- Document segment

::::

Parma is not the capital of perfume, nor even geographically adjacent to it — that would be the French town Grasse — but in keeping with the attentive grooming of the average Parmesan, there are a startling number of perfume stores lining the streets. In the city center, it is easier to buy a bottle of scent, high-end or low, than it is to buy a carton of milk.

Crowding the shelves of boutiques and pharmacies are perfumes that smell like Calabrian citron, rhubarb and violet. There are perfumes inspired by tears, slow caresses, erotic nights, the color red, the trait of extroversion. Perfumes called Arrogance and P.D.F (after the painter Piero della Francesca, not the Adobe file format). There are bottles with intriguing labels like Police Instinct, Police Blue Desire and Police Daydream. There is a scent named Barry Lyndon after Stanley Kubrick’s 1975 film. It features notes of leather, arnica and fresh alpine herbs.

I was in Parma to meet Hilde Soliani, who is an artista dell’olfatto e del gusto, or “artist lady of smell and taste,” as her website translates. She has created fantastical perfumes like Lacrima (the smell of snow), Tutti Matti per Colorno (the smell of herbs eaten by cows in Italy) and Vecchi Rossetti (the smell of a theater dressing room), but her most beloved offerings are those known among perfume enthusiasts as “gourmands,” perfumes that smell like food.

::::

- Source material
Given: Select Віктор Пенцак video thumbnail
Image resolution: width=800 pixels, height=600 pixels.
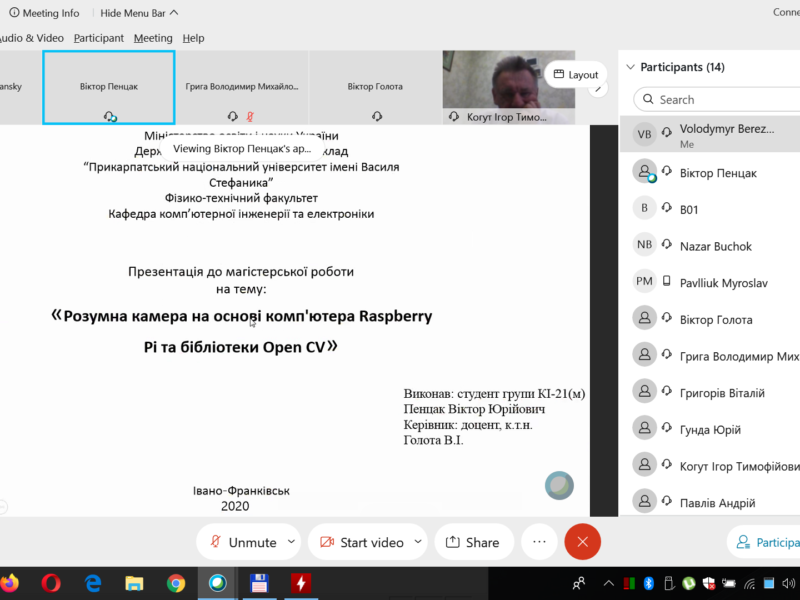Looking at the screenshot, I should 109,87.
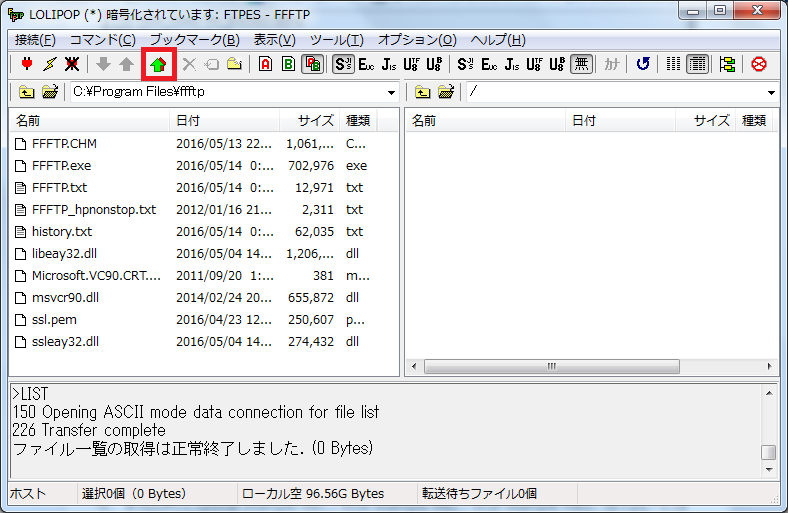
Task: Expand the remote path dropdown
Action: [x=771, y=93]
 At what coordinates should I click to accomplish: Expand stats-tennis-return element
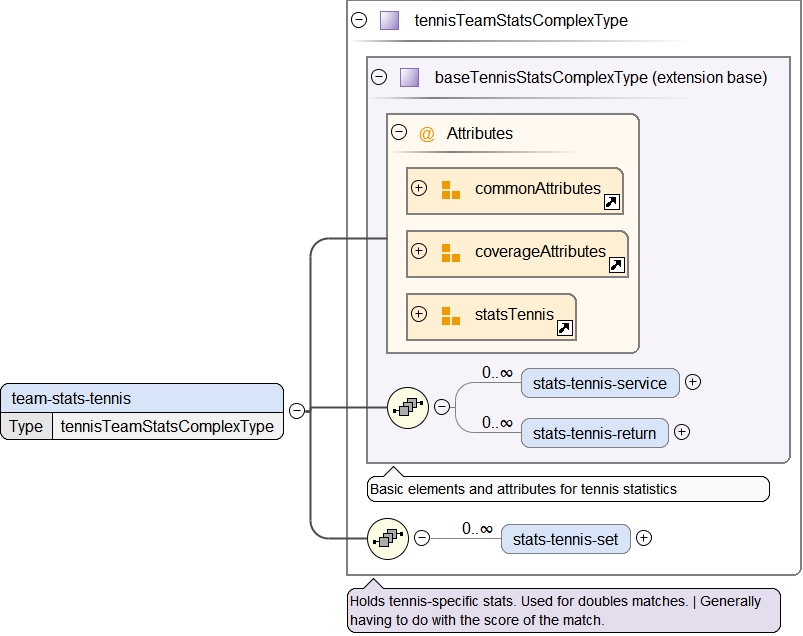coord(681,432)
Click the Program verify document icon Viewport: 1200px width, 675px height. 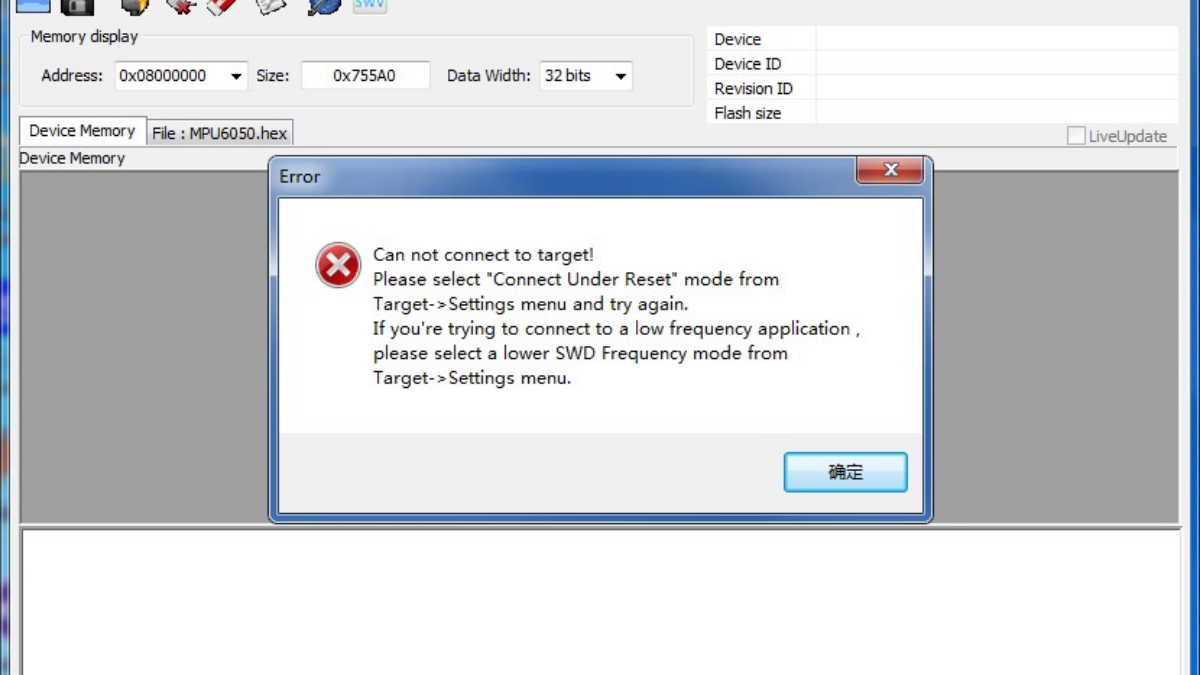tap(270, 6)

::::

- Task to carry out
In the passage about perfume in Parma above, list every perfume name in the paragraph that begins "Crowding the shelves of boutiques and pharmacies." Please give one name per line.

- Reply to the task
Arrogance
P.D.F
Police Instinct
Police Blue Desire
Police Daydream
Barry Lyndon